The linguistic problem inside the group conditioned also the writing up of this “novel”: we should translate even the first and second drafts in all the languages of the partners; then we should correct and precise them: to work all together seams to be almost impossible.
It is necessary to simplify the work and to confine us to a few exchanges and debates. This -long distance work- is a further experience inside the experience and should already deserve a specific deepening.
The extent of materials too is another difficulty: thirty-five interviews made by fifteen different people and translated in different languages by sixteen other people. And we also have to consider the reflections of the experimental training laboratory "The intercultural learning". The first edition took place in Jesi on 19th- 23rd April 1999 and involved about 30 persons, the second one took place in Lleida on 10th - 14th April 2000 and involved other 30 persons.

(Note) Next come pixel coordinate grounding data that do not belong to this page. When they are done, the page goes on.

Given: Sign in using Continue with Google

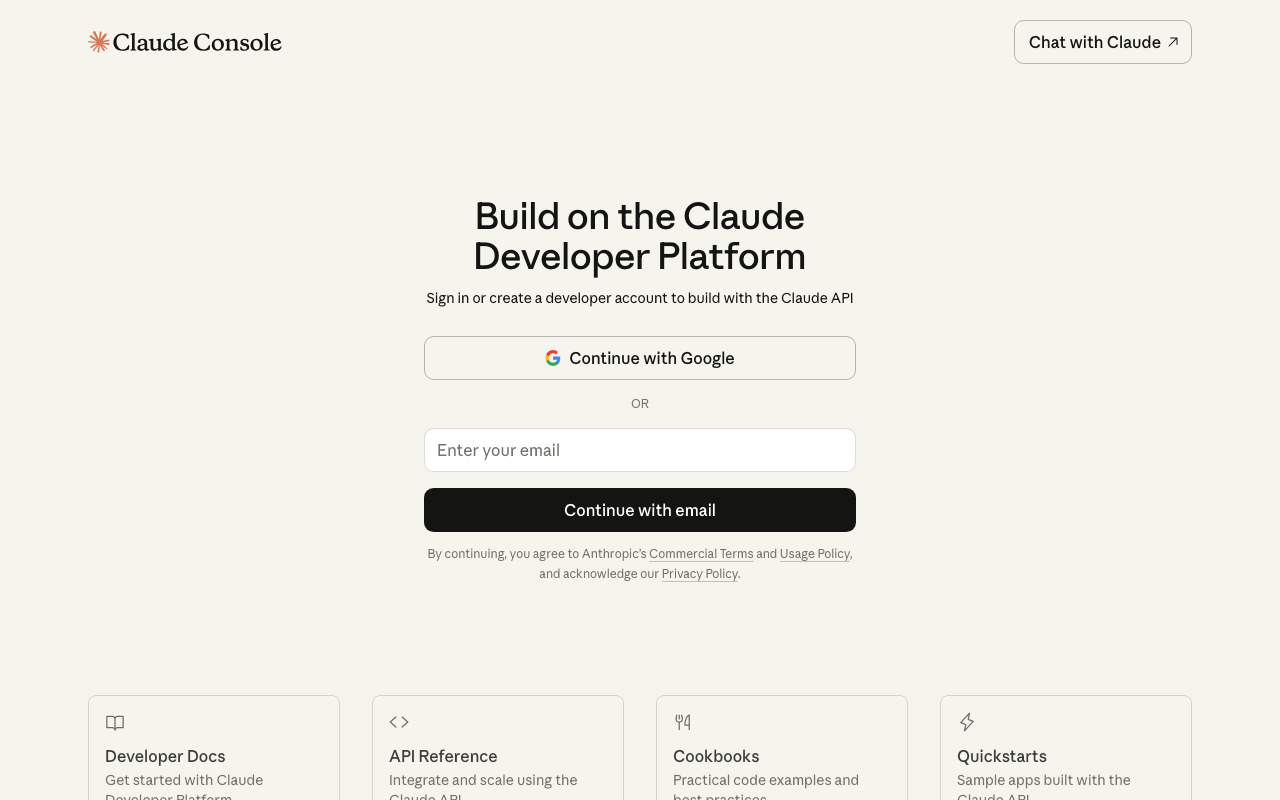Looking at the screenshot, I should (x=640, y=358).
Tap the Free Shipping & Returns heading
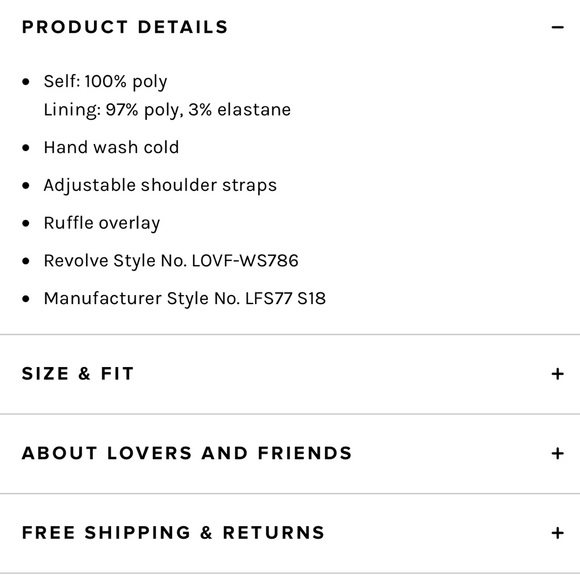Screen dimensions: 580x580 173,533
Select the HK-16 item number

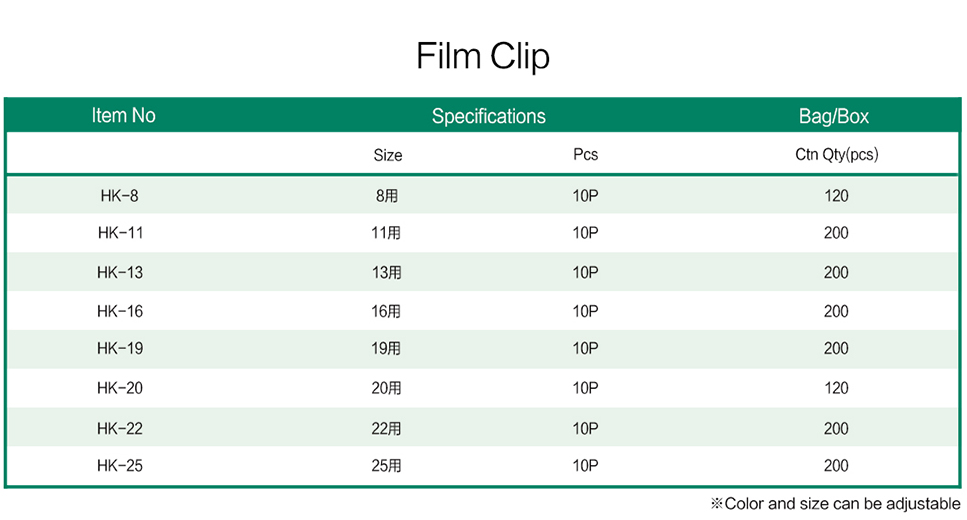120,311
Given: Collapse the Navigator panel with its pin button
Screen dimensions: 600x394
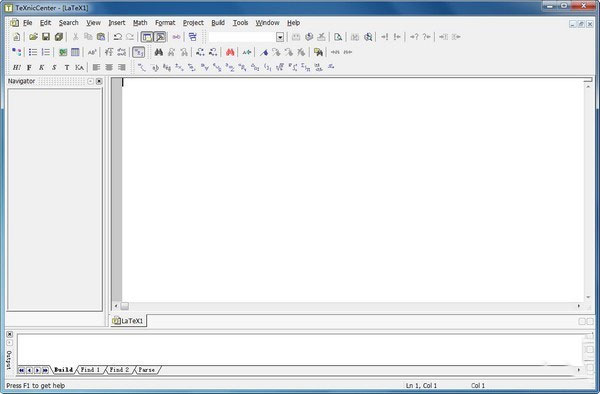Looking at the screenshot, I should tap(90, 81).
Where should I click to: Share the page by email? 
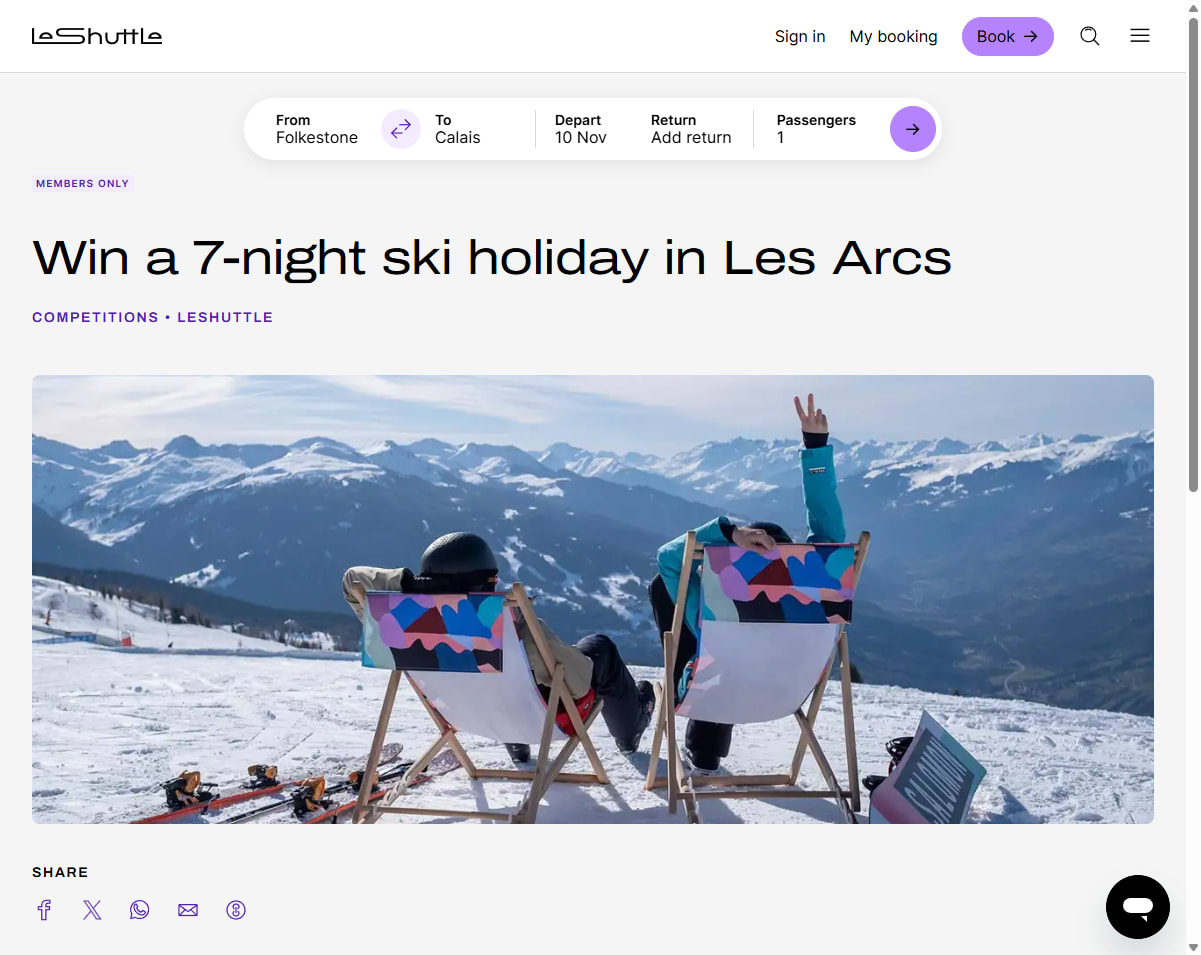tap(188, 910)
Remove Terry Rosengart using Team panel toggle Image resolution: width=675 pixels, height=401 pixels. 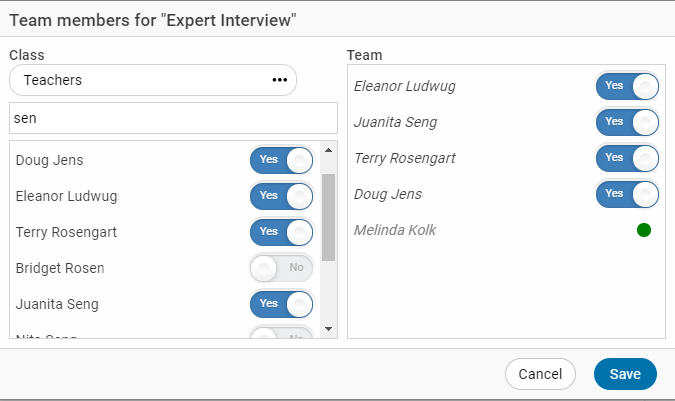tap(627, 158)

The suggestion of a collective novel is also an escape route from the difficulties I explained: I take the responsibility for a reinterpretation; I will pull the strings, trying to understand the general meaning without neglecting peculiar aspects. I know for sure that it is not possible to reduce in a few pages al the experiences brought into play. But perhaps it is enough to spur all the characters to follow this way on their own or in other contexts, with other people, in order to better deepen all the aspects faded into the background and to develop new itineraries.

I divided the exposition into four parts. The first one is a sort of long introduction, presentation; it is a sort of group photo of all the people interviewed. The attention goes to the “context”. Home countries, the journey, the first fitting in a new country. It is a first contact with migrations and individual itineraries.
In the second part the photo includes also the interviewers, their “methodology” and experience. It is a reflection upon methods of biographic interviews, their utility not only in social survey but also in training and didactics.
The third part pays attention to the relationship ?or the intrigue- between language and identity.
The fourth part is dedicated to families’ “cultural mediators”: children. In fact they take the responsibility for a further step in the way their family began.